The idea is that the educated professional class that runs most things nowadays has a social milieu where people move around for education and work, and thus have no particular deep roots or attachments to any locality. These anywheres have divergent interests from the somewheres who worry about maintaining local social capital and buffering their communities from external economic shocks. And the somewheres are beginning to react to their declining political influence over the past few decades.
Regarding populism in general, Richard Hanania argues against it not just as bad politics but on the grounds that it makes the people worse:
In most other areas of life, where they face the direct consequences of their actions and have relevant experience, individuals tend to be relatively humane, realistic, logical, and honest. So if the political views of most individuals are going to be evil, then a world where people think about politics 1% of the time is better than one where they think about it 10% or 20% of the time and it becomes central to their identity. Populism makes both individuals and society worse off. I know old people who have always had a sort of crazy worldview, but have become less bearable as cable news and Facebook have eaten the rest of their brains.
This reminds me of my disappointment with seeing figures like famed author Stephen King spout political takes on Twitter. Presumably the man has sophisticated and insightful things to say about writing, publishing, and literature, but what you get on social media is “Republicans are Nazis!”-level stuff that could have come from any half-wit college sophomore.
It’s worth pointing out, though, that Hanania had an earlier piece on how the left wins more often because lefties are more motivated, and in that he seems pretty critical of the righties who “simply care less about the future of their country.” I suspect he’d still have his trademark Nietzschean contempt for righty proles whether they cared more or cared less.
And yes, I’ll probably review his new book Origins of Woke in the near future. He has a piece plugging it now in Quillette. His main point of overlap with Campbell and I’s work is that we identify the proliferation of moralistic bureaucracy as one cause of changing moral culture, and Hanania purports to explain the rise of moralistic bureaucracy as the result of legal policy.
My Back Catalogue
I recently had occasion to make a list of all the articles I’ve published in online outlets over the past few years, either by myself or with Campbell. Here’s the links if you’re interested:
“Why Do People Die by Suicide? Mental Illness Isn’t the Only Cause.”
“The End of Academe: Free Speech and the Silencing of Dissent.”
I’m not saying they’re all gold, but I think they hold up pretty well.
“We’re After Men.”
On the Art of Manliness podcast, Jon Tyson talks about the healthy maturation of boys into men as “the 5 shifts of manhood.” The big theme is the obstacles modern life prevents to such maturation.
Discussing the lack of opportunities to develop skills in conflict management or to learn assertiveness, Tyson mentions that he has his own children go to the counter at fast food places and ask for a drink refill — just for a tiny bit of experience in being proactive.
Also per Tyson, “You gotta get your son out of his room.”
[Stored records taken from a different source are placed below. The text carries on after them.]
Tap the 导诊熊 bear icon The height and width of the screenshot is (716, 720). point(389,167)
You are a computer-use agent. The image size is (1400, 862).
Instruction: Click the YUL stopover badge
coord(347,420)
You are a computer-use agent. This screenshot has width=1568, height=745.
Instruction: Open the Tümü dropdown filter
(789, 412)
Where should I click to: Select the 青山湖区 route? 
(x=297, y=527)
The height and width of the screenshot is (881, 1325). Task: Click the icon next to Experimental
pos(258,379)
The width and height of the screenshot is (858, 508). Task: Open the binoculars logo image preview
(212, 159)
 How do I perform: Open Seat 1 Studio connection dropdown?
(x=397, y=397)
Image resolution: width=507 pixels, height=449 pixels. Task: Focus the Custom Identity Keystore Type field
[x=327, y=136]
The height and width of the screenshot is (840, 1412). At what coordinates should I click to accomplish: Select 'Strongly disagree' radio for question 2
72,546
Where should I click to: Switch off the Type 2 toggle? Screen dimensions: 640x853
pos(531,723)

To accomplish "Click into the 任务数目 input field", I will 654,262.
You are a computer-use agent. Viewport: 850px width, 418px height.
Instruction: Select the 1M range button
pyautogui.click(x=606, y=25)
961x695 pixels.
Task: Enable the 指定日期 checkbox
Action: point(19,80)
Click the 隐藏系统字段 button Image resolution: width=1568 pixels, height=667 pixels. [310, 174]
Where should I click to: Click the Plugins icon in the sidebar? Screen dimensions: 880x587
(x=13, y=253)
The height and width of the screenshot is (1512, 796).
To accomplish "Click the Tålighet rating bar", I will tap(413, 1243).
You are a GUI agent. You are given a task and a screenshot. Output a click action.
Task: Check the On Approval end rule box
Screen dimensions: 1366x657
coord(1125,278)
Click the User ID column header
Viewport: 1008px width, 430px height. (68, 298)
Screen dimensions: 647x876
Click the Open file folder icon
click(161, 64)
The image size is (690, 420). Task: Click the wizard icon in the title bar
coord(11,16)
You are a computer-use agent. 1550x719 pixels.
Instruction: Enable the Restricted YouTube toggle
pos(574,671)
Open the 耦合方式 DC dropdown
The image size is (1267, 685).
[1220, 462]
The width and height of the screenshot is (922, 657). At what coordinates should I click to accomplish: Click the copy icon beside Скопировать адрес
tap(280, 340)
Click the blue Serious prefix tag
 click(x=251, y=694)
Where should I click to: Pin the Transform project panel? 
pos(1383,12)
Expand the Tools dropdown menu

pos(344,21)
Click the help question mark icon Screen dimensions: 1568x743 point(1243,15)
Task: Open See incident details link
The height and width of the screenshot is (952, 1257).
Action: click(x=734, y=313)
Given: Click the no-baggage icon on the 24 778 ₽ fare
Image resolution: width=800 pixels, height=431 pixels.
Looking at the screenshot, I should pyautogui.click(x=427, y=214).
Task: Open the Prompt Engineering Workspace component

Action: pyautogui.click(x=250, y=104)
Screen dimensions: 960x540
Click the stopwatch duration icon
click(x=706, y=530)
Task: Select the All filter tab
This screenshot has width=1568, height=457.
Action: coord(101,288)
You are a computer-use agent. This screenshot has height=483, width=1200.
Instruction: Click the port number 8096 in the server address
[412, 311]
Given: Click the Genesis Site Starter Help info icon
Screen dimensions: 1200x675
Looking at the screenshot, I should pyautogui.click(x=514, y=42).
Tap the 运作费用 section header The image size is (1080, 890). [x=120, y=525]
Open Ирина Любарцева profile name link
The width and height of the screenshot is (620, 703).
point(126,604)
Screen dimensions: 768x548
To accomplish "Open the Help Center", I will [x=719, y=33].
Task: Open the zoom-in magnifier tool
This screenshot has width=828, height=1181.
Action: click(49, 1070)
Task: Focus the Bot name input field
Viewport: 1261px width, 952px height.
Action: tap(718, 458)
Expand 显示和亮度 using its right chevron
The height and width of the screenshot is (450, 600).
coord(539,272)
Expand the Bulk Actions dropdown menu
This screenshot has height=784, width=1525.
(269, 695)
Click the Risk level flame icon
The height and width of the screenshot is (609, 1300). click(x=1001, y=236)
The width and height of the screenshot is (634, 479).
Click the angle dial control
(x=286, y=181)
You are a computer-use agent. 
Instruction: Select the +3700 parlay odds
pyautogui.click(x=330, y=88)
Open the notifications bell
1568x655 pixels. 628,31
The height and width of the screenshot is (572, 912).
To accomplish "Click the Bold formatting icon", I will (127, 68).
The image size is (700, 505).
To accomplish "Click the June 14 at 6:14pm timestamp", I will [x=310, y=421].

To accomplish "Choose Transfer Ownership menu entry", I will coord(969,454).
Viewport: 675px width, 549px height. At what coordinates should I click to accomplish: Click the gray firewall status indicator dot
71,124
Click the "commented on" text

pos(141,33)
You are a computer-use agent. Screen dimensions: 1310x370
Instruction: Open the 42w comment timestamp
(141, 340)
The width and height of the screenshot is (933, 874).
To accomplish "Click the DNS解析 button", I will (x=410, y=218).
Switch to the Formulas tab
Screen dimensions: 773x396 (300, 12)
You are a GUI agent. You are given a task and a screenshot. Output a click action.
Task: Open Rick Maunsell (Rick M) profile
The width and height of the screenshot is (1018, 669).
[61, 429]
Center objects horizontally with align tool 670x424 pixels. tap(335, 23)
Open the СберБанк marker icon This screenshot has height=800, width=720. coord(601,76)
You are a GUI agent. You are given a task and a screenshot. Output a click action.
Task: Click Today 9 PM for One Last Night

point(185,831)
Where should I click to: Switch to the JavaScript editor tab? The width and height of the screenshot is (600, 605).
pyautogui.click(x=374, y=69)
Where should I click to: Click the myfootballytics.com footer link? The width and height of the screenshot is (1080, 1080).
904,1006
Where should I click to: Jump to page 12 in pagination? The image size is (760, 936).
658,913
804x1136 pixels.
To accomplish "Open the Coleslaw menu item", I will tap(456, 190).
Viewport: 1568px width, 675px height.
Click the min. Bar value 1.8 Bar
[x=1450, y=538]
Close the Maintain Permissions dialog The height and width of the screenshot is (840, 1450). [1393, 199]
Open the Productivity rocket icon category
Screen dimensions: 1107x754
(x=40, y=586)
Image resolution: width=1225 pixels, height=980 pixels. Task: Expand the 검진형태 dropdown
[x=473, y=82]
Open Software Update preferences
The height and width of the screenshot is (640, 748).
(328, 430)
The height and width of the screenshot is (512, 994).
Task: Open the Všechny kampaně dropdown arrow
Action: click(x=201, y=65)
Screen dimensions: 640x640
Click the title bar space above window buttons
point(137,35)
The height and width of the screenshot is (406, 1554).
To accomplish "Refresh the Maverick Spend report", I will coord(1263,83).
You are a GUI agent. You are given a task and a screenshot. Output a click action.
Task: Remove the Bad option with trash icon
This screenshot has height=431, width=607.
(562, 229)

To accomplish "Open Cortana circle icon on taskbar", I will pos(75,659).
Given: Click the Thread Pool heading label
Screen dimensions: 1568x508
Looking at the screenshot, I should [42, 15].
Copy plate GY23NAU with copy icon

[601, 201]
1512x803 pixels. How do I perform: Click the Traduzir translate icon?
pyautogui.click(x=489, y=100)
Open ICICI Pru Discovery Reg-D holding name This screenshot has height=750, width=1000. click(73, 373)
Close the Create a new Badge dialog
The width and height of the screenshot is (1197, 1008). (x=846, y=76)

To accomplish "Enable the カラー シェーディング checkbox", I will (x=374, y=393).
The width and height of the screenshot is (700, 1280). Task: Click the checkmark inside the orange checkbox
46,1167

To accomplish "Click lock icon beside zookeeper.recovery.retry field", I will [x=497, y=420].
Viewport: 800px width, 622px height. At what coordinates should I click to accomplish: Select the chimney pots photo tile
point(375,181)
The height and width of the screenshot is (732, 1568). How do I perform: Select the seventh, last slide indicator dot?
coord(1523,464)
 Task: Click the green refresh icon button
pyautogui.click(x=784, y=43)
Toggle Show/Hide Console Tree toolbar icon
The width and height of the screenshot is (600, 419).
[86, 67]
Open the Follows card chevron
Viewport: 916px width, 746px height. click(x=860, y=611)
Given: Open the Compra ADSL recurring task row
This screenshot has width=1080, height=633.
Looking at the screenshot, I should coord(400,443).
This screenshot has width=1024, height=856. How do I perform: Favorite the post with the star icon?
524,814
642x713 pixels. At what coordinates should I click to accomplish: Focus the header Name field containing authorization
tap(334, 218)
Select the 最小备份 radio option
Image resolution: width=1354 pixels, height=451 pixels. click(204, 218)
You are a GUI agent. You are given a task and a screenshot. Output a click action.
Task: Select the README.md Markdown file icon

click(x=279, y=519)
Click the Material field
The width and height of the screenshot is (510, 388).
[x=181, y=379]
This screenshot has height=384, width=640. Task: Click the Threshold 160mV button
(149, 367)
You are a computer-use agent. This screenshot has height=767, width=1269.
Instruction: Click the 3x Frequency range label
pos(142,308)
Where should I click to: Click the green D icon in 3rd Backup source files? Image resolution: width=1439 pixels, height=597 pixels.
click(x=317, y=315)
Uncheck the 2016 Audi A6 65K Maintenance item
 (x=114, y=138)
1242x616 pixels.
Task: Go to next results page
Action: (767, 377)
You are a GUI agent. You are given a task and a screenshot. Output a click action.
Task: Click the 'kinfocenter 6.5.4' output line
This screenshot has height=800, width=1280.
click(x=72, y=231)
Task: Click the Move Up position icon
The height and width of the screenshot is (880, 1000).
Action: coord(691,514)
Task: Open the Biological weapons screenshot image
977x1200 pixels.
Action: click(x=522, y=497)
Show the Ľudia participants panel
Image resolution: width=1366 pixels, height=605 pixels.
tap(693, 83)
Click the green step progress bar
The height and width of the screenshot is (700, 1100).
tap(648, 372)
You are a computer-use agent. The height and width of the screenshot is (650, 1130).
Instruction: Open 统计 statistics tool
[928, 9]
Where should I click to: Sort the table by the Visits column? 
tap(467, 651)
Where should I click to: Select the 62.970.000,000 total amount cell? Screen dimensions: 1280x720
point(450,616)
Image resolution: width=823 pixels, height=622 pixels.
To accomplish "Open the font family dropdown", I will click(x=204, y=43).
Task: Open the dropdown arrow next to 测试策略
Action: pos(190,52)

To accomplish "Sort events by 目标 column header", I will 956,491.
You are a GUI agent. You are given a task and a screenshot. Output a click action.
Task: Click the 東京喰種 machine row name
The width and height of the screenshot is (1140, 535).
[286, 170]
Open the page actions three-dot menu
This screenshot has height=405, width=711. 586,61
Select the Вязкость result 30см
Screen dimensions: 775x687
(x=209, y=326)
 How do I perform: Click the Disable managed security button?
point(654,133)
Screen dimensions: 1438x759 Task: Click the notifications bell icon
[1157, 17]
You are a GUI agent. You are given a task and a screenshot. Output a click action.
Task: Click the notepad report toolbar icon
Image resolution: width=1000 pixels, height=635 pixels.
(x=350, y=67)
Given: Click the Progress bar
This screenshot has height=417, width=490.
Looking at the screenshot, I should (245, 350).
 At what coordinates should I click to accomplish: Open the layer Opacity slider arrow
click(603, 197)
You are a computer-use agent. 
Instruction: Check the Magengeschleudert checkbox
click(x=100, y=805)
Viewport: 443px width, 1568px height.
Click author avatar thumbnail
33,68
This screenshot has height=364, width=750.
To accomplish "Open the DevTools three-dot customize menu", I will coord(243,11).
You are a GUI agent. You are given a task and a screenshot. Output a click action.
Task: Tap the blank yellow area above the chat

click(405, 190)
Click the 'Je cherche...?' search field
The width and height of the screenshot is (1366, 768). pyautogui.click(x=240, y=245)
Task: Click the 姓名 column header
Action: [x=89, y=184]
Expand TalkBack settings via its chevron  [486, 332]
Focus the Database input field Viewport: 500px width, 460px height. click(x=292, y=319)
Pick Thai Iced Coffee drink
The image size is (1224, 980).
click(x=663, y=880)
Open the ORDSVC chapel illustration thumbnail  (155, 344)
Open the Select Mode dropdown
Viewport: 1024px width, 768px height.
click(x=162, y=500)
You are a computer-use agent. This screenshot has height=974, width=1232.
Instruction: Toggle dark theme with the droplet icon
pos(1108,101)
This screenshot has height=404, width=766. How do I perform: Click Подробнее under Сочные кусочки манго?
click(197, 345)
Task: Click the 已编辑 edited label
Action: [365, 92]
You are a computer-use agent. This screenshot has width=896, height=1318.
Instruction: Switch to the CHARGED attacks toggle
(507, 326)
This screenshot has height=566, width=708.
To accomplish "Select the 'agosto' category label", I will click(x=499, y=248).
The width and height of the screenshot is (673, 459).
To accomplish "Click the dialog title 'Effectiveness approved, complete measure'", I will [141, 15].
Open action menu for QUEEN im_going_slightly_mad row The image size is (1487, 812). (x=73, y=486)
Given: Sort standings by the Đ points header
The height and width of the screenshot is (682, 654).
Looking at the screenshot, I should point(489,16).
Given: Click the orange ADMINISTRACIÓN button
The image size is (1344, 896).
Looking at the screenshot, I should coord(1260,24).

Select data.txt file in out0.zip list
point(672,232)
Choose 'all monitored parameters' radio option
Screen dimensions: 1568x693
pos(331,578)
Speaking of, I’ve seen this little graphic making the rounds:
Article here, possibly paywalled depending on your location.
On manly achievement: As a role model for young males, Elon Musk is a mixed bag. Like most history-making individuals, both his virtues and vices standing out as more extreme than those of normal people, and to complicate matters they might be two sides of the same coin.
Scott Alexander reviews a book on Musk and his achievements, noting that he succeeds in spite of childlike volatility because he is extremely bright, insanely determined, and good at recruiting and inspiring other talented people to follow his mission.
I’m glad people like him are out there creating the future, but I wouldn’t trade his life for mine. Were I smart enough to do rocket science, the unstable family life and 72-hour work benders aren’t a price I would want to pay. Even if the work hours didn’t make me crack, reading to my kids at night is too valuable.
Speaking of high achieving men, Alexander the Great was certainly one by ancient standards. But I don’t think the bloodthirsty terminal alcoholic even qualifies as a mixed bag for a modern male role model. Still, I was interested in this Scott Alexander post on the weird genre of stories his life spawned: The Alexander Romance.
Music
A friend’s band, Raen, has released their first album: Burning Suns. You can see their first single on Youtube: “Red Blue Gold.” You can order the album on CD or vinyl at Casita Records or stream it from Bandcamp.
Speaking of friends’ bands, The Drugs’ 2006 First Hit’s Free is on Youtube as well.
None of my friends, so far as I know, have been successful enough to transform their musical output into financial instruments. But per this piece at Marginal Revolution, apparently that is something that has been done.
Links to Links
If you like this sort of post, check out Links for August; Links for July, and Links for June.
Thanks for reading! And once again if you like the content, consider leaving a tip or becoming a subscriber.
Substacks cited above:
(Intrinsic Perspective); (Leon); (Scott Alexander); ; (In My Tribe); (Lorenzo Warby/Helen Dale).
Cheers!
Thanks for the shout out!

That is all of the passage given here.